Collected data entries
==================================================

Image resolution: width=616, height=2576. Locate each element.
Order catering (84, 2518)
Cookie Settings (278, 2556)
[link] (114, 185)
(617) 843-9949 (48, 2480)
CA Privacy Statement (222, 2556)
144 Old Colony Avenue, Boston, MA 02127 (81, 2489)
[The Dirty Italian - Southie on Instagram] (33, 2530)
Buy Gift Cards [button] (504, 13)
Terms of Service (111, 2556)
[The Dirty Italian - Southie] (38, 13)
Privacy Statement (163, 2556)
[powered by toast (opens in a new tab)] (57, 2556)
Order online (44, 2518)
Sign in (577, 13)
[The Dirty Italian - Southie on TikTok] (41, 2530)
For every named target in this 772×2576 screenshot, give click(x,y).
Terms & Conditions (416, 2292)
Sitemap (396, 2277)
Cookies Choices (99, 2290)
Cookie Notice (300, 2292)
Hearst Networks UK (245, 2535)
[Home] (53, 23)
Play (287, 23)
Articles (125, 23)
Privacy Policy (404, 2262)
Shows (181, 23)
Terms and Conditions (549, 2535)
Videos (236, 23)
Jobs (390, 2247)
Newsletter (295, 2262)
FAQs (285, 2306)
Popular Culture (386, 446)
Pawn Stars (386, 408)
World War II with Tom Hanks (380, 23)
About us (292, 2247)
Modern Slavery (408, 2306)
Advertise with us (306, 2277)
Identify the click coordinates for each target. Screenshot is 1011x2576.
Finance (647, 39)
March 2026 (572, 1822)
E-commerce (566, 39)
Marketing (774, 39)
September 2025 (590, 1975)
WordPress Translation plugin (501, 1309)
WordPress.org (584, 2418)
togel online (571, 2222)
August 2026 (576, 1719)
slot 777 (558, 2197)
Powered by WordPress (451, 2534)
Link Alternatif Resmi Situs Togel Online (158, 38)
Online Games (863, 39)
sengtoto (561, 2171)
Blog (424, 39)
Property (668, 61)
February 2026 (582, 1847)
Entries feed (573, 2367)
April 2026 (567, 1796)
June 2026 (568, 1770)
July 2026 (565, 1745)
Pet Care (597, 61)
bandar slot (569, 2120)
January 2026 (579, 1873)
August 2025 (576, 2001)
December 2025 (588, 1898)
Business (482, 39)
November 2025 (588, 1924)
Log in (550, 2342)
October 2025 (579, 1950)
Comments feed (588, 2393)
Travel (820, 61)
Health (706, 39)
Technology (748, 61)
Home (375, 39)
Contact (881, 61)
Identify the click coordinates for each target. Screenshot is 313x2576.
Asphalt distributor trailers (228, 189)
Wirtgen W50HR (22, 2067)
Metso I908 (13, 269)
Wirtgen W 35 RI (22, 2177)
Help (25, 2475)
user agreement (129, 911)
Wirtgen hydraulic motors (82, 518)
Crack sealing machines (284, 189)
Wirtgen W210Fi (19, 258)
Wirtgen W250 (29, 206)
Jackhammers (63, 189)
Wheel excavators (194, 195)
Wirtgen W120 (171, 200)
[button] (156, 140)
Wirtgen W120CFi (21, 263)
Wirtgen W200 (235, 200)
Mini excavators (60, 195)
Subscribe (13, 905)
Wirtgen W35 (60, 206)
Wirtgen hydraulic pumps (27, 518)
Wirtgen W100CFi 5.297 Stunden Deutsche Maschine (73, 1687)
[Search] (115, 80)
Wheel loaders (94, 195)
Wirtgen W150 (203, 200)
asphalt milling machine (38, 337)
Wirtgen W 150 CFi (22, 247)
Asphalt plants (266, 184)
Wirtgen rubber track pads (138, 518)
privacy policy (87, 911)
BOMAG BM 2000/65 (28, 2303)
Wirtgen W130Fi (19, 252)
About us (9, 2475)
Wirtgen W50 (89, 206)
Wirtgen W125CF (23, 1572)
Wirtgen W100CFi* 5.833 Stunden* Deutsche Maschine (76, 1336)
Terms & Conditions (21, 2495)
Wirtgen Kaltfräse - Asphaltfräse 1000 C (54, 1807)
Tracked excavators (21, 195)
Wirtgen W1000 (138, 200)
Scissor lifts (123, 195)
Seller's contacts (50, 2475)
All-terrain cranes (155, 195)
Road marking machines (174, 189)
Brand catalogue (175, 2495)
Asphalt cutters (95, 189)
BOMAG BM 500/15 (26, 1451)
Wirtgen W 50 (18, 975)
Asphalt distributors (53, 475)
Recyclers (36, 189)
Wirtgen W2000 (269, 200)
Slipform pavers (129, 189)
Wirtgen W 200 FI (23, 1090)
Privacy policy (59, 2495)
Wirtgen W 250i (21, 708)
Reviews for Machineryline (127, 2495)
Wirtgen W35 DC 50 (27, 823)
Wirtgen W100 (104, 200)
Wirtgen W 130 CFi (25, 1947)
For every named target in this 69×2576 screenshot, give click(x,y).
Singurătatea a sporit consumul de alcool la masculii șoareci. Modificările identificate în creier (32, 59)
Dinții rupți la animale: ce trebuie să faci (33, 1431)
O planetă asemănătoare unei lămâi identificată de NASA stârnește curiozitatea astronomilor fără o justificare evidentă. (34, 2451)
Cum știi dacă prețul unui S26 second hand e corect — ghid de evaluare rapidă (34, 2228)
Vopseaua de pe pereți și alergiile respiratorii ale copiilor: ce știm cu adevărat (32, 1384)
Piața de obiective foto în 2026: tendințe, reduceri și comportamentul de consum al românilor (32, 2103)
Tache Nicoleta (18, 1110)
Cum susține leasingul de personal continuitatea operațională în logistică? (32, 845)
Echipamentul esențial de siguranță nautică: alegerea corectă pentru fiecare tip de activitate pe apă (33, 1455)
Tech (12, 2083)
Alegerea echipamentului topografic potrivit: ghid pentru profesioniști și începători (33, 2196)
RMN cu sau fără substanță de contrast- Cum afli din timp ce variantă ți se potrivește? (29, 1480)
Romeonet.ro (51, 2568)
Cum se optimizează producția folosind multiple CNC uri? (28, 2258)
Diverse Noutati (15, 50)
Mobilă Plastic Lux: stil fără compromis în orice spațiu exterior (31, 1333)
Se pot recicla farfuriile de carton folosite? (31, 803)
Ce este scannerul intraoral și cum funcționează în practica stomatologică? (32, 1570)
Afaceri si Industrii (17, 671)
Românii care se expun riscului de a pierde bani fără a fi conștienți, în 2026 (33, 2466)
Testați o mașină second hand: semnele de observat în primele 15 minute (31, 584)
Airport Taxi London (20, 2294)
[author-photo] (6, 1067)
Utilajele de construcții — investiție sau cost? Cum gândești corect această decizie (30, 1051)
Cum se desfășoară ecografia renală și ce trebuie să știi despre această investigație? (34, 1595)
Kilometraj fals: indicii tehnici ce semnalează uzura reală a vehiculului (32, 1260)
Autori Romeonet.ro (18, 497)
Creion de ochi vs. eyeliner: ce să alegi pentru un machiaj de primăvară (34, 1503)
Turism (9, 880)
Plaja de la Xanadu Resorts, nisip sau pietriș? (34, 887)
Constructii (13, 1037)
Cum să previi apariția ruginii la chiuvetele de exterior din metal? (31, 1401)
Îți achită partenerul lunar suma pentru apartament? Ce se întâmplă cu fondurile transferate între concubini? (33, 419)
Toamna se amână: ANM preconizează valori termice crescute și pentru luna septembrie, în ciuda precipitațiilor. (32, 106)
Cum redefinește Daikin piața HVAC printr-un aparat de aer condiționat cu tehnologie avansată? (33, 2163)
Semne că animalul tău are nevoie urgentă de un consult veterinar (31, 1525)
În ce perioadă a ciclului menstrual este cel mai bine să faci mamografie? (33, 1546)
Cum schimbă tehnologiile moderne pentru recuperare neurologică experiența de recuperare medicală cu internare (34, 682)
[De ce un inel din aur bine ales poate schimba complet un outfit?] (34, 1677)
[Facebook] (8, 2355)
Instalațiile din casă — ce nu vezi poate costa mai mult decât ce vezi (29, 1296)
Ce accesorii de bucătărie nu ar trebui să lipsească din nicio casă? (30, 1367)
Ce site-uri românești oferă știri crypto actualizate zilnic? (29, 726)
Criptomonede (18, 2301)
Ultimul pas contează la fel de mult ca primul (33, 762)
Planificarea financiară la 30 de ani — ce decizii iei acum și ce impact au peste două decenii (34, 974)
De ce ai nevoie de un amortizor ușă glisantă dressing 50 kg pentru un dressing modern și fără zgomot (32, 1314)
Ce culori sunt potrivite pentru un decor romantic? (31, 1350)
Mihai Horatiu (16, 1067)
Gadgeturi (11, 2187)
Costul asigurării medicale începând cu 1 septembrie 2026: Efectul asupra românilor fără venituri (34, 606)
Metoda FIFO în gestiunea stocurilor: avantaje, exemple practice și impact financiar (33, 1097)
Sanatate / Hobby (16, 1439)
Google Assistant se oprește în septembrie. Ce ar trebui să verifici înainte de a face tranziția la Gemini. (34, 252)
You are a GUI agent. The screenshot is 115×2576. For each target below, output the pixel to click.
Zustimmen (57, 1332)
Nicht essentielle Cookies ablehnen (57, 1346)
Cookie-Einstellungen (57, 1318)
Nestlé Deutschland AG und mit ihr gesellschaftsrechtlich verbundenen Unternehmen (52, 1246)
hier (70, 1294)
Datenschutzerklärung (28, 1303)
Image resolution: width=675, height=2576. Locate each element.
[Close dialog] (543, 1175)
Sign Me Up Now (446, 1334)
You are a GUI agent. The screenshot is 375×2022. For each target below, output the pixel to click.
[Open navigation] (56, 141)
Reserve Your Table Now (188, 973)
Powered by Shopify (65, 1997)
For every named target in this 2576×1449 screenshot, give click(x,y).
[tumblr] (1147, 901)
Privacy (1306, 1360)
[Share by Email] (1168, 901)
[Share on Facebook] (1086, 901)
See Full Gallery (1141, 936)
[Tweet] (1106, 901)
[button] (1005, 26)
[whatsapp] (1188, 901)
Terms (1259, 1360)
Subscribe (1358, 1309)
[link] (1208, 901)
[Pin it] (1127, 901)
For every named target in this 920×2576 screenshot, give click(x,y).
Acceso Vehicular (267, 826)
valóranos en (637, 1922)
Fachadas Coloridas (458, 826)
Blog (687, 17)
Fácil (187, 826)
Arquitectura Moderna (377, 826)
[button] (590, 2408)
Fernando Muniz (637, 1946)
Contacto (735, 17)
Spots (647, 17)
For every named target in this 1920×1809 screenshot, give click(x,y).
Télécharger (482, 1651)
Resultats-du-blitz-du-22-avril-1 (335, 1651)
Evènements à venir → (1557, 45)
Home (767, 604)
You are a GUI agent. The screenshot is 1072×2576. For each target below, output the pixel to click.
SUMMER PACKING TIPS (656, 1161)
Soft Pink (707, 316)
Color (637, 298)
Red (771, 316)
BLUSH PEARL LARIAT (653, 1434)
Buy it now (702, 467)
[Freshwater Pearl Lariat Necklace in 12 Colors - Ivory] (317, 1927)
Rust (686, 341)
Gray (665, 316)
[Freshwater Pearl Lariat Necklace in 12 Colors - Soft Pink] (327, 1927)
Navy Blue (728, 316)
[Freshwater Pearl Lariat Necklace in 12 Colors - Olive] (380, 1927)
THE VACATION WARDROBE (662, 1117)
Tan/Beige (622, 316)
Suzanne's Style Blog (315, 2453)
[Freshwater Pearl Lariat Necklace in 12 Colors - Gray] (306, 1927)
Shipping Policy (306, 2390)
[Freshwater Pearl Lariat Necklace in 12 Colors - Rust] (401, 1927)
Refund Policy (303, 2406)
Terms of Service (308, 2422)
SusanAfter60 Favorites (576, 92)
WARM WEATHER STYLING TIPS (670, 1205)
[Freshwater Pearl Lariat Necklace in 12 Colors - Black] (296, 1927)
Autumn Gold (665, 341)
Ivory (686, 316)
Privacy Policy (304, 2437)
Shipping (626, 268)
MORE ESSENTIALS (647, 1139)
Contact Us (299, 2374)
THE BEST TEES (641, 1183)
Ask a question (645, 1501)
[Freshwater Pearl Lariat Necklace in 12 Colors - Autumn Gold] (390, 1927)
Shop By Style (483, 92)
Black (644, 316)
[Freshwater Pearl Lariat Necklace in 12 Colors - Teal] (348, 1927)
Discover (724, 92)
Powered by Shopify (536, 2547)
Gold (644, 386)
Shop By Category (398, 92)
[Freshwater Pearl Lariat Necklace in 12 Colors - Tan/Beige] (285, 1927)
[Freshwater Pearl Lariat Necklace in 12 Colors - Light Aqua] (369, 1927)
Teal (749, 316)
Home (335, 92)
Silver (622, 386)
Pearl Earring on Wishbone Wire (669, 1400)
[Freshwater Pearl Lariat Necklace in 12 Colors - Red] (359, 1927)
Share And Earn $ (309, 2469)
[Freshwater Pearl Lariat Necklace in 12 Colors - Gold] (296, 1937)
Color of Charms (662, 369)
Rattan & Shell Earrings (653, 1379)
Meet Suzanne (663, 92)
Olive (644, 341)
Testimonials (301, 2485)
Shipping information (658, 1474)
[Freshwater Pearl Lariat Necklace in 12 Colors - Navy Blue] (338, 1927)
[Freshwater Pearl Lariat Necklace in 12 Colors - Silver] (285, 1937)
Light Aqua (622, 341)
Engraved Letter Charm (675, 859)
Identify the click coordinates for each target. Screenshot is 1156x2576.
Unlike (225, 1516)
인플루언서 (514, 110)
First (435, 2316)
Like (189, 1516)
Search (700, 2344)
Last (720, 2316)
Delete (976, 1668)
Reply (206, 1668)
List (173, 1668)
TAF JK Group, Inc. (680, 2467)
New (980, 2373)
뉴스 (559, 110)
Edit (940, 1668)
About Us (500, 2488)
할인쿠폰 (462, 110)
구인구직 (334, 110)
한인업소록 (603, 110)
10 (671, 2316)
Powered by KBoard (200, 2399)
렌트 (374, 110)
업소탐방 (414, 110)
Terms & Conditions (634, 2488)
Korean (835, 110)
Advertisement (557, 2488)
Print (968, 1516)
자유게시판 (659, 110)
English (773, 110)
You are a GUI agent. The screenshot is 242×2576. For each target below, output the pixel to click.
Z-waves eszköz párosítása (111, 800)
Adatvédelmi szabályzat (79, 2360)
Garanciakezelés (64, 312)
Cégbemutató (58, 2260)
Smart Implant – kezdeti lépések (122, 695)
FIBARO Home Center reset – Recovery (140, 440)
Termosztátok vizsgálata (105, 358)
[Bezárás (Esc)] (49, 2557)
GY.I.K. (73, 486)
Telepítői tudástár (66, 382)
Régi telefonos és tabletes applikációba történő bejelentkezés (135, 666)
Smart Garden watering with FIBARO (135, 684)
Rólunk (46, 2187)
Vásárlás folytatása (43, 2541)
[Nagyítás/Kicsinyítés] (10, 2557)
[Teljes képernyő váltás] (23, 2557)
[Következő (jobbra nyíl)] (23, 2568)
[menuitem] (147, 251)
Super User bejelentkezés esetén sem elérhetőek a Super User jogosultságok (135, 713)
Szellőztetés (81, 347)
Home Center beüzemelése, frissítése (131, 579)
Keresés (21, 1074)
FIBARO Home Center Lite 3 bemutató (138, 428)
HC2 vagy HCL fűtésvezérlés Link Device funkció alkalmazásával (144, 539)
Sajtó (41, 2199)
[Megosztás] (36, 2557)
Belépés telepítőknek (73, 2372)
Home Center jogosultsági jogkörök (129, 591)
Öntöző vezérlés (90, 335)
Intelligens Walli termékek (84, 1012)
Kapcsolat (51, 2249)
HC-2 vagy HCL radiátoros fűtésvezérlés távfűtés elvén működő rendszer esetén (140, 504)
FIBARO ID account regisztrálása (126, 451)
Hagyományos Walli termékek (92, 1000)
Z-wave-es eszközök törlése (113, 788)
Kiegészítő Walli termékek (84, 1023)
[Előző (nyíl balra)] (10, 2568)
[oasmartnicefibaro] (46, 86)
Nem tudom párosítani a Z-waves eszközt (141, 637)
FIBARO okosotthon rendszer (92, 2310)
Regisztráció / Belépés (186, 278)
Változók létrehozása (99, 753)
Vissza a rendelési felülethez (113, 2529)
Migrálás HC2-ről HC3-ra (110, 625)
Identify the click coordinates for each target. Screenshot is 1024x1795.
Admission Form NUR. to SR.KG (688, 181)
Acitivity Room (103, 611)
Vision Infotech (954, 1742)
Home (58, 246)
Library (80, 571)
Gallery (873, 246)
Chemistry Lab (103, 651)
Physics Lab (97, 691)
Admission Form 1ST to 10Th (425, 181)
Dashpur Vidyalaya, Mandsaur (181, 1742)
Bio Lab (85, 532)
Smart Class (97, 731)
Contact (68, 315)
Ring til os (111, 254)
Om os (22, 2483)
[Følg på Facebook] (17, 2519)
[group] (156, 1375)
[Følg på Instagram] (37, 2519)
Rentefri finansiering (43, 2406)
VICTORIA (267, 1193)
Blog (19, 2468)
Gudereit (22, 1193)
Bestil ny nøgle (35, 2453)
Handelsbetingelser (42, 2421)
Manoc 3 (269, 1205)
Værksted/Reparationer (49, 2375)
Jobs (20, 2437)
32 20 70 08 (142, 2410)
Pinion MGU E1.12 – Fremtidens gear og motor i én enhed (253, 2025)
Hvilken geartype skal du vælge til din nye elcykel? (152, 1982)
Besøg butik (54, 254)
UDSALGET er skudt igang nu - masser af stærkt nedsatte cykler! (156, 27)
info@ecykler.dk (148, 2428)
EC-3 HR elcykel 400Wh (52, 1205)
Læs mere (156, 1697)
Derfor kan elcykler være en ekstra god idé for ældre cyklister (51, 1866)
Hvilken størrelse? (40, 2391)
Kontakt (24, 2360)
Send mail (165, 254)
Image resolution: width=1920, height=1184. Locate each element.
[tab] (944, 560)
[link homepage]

==================================================

Output all lines from the beginning of the data up to the line holding "Privacy Statement (163, 2556)", that line included, exactly as written.

Image resolution: width=616, height=2576. Locate each element.
Order catering (84, 2518)
Cookie Settings (278, 2556)
[link] (114, 185)
(617) 843-9949 (48, 2480)
CA Privacy Statement (222, 2556)
144 Old Colony Avenue, Boston, MA 02127 (81, 2489)
[The Dirty Italian - Southie on Instagram] (33, 2530)
Buy Gift Cards [button] (504, 13)
Terms of Service (111, 2556)
[The Dirty Italian - Southie] (38, 13)
Privacy Statement (163, 2556)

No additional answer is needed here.